Ich möchte die norwegische Organisation nicht gut heißen, nein kein bisschen, das einzige was ich von diesen bekommen habe, war eine Verwarnungsmail, dass ich mich doch bitte besser benehmen sollte oder aus dem Land fliege, so in etwa. Naja aus dem Land geflogen bin ich auch, schon vor einer ganzen Weile. Ich bin am Sonntag vor 2 Wochen mit dem Bus losgefahren und am Montag ging mein Flieger. Dieser Flog nach Amsterdam, der nächste nach Lyon und schließlich landete ich in Lorient. Jetzt wohne ich Rédéné, Frankreich. Kleiner Ort aber das stört mich nicht. Doch wie bin ich hier gelandet? Ich habe der Organisation einfach nicht mehr vertraut und es selbst in die Hand genommen, eine alte Gastfamilie angeschrieben und meine alte Lehrerin gefragt ob sie das mit der Schule klären kann. Ich war schon dreimal mit meiner Schule hier und es hat keine 5 Tage gedauert, bis ich eine zusage hatte. Ich merk schon wie es nicht möglich ist eine Schule zu finden. Vielleicht hatte ich nun auch Verbindungen, aber trotzdem. Die norwegische Organisation habe ich dann einfach vor vollendete Tatsachen gestellt und die waren wohl ein bisschen verdutzt, dreist sind sie trotzdem weiterhin, mir fällt kein Wort dazu ein.

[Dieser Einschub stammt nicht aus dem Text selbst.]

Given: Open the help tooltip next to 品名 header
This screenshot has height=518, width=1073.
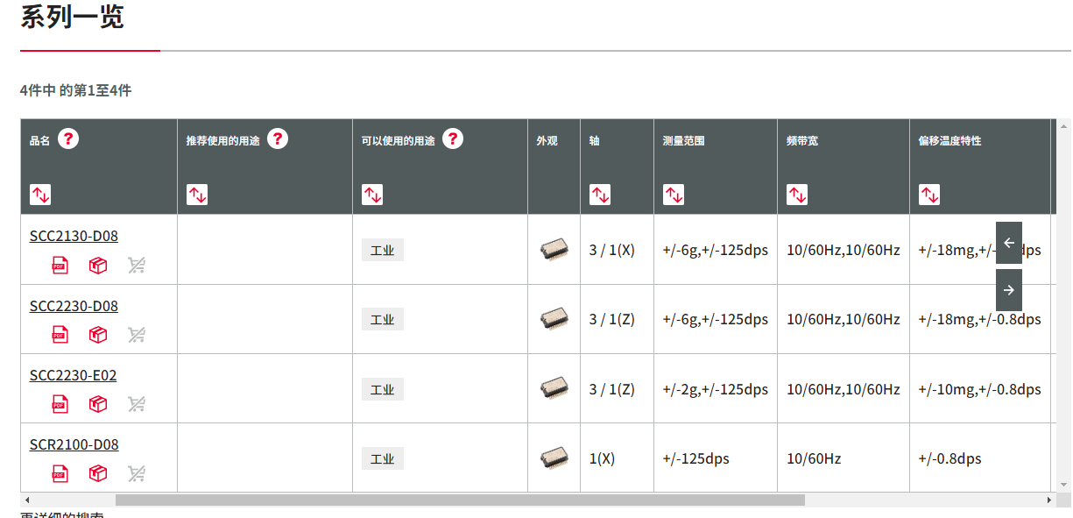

Ayusa, die Organisation aus Deutschland, doch die ist gut. Sie haben mich unterstützt soweit es möglich war. Haben Kontakt aufgenommen und nach Norwegen übermittelt, wobei das leider auch nicht geholfen hat. So ist das alles. Mir solls egal sein, Norwegen möchte ich so schnell nicht wieder sehen und den Rest des Jahres einfach genießen.

So viel dazu, wenn ich dann mal wieder lust habe, schreibe ich den nächsten Eintrag, aber ich bin ja eh kein bekannter Blogger, so sage ich was solls. C’est la vie, genieße es und mach was draus. Lass dich niemals von jemanden Unterkriegen, denn jeder ist wie er ist und es ist egal, was andere einem Eintrichtern wollen!